HSP-90 targeted drugs, about to be tested in multiple myeloma and breast cancer, could become complementary to traditional cancer therapies. Credit: Custom Medical Stock Photo/NewsCom

By the end of the year, pivotal clinical trials will be well underway in a new class of drugs that inhibit heat shock protein 90 (HSP-90), a stress-induced molecule abundant in tumors and fungal infections. Two companies, Kosan Biosciences and NeuTec Pharma, are vying for first-in-field status with drugs that take different approaches to squelching HSP-90. Drugs addressing this class of drug target could prove a significant complement to existing cancer therapies but the first to market is likely to reap the most benefits.

Under key collaborative agreements with the US National Cancer Institute (NCI), Kosan, located in Hayward, California, is developing small-molecule anti-HSP-90 drugs targeted specifically against cancer.

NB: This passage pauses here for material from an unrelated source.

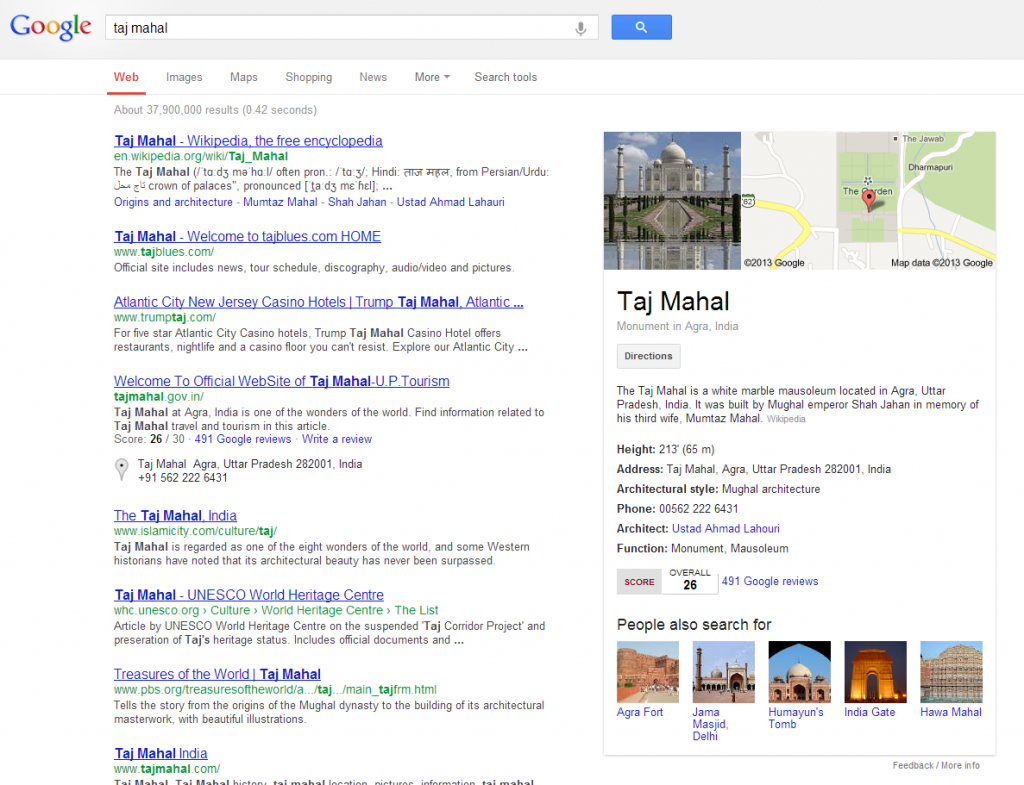Click the Feedback link at the bottom
Screen dimensions: 1024x785
tap(911, 764)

In contrast, NeuTec, located in Manchester, UK—acquired last June by Novartis of Basel—is developing monoclonal antibodies to fight fungal infections, with cancer as a secondary target. Phase 3 trials of NeuTec's recombinant human antibody Mycograb in fungal infections are recruiting subjects internationally; phase 2 trials of Mycograb combined with traditional chemotherapy in metastatic or recurrent breast cancer are also underway.

Meanwhile, a half-dozen other biotech companies have small molecule HSP-90 inhibitors in preclinical development (Table 1). “HSP-90 as a target is extraordinarily interesting and attractive because it's a factor in so many different tumor types,” says Eric Schmidt, biotechnology analyst at Cowen and Company, in New York City, but “there hasn't been a whole lot of compelling data thus far.”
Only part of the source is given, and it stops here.